The story and direction of the Test so far was set by de Villiers. Initially his was a muted, inevitable progression; a continuation of the stealthy way in which he went along on the first day. At no point did he choose to cut loose and it was really a matter of choice, for at no point in the day did he look insecure.
A verbal dance with a luckless Umar Gul on the virtues or otherwise of walking - Pakistan thought de Villiers was out twice yesterday - was his highlight of the morning's first hour. He did break out 80 minutes in to the morning in one over against a tiring Ahmed, a delicious drive sandwiched by a pull and punch through midwicket; the last brought up 150.
The damage to Pakistan didn't seem apparent at first: 74 runs and two wickets in the morning, in fact, was even-stevens. But as the day wore on, de Villiers killed Pakistan gradually, orchestrating a succession of useful lower-order stands. He put on 73 with Mark Boucher, 42 with Johan Botha and, irritatingly for Pakistan, 59 with Dale Steyn.
Through them all were regular reminders of the simplicity of de Villiers' strokeplay, such as an easy glide through gully of Mohammad Sami. To bring up the double as tea approached, he first pulled Gul in front of square before guiding him through gully for another boundary.

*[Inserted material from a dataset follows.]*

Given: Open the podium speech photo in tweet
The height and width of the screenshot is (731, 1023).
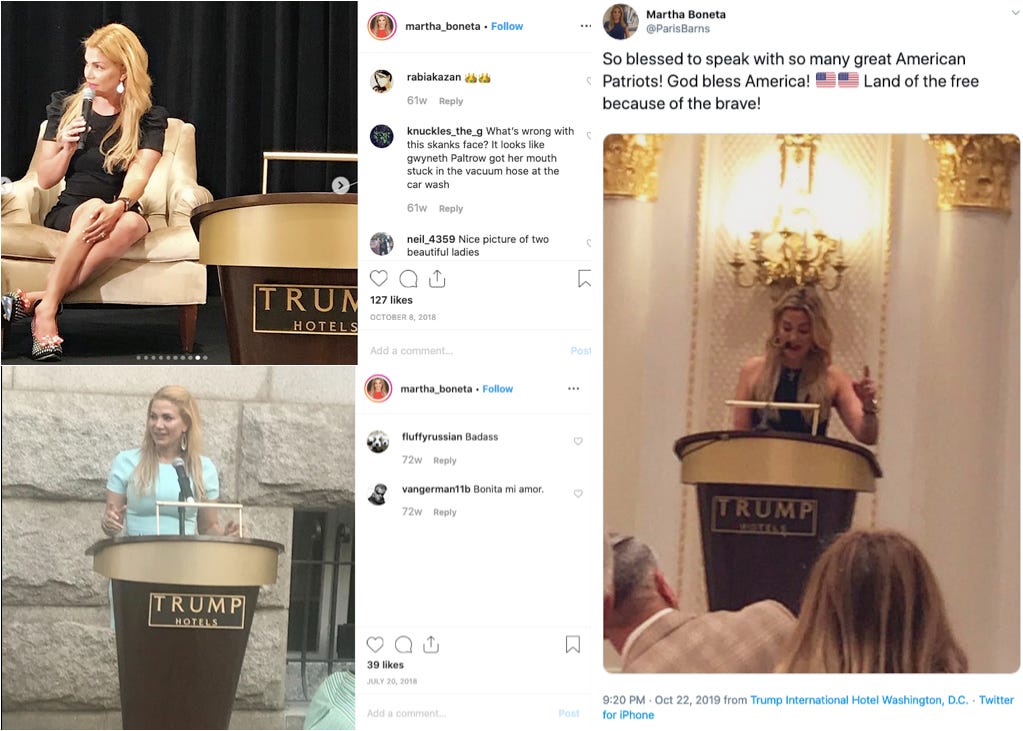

Steyn's post-lunch cameo was where the fun really began. There were flick-pulls, drives hit as hard as concrete as well as a magnificent dance-down six over long-on. Paul Harris added a handy 35 but a grand humiliation was served up in an unbeaten 107-run partnership unbeaten with Morne Morkel. The stand broke the South African 10th wicket partnership record that had stood since 1929, when Tuppy Owen-Smith and Sandy Bell put on 103 at Headingley against England.
A flurry of boundaries as matters came to an end amply demonstrated de Villiers' complete and total superiority, as well as that of his side's. In the second session he scored an even 100. Two overs after tea, as he deftly took a single to midwicket, Graeme Smith stood tallest and loudest in the dressing room applauding as de Villiers went past his captain as holder of the highest individual Test score for South Africa.
By then Pakistan were dead men walking. de Villiers had drained them thoroughly and every tailend boundary was simply another prick on a numbed spirit. They had actually begun well, with Gul and Ahmed particularly tight. The latter struck first, a sharp, late inswinger surprising Boucher. The Flintoff-esque celebration was impressive and understandable. Another wicket later ensured the second-best figures on debut for a Pakistani, though by then the fizz had gone.
Even Sami bowled an outstanding spell pre-lunch, full of whizzing outswingers. One such caught the edge but two truths of Sami's career remained unchallenged: one, he has no luck and two, catching is not an Akmal family strength.
All things considered they didn't end badly either. Mohammad Hafeez went in the very first over, but Umar and Ali were firm in a session in which they probably weren't tested as they should've been. The latter looked particularly good, defending and driving with equal assurance. The proper ascent up the mountain will begin tomorrow.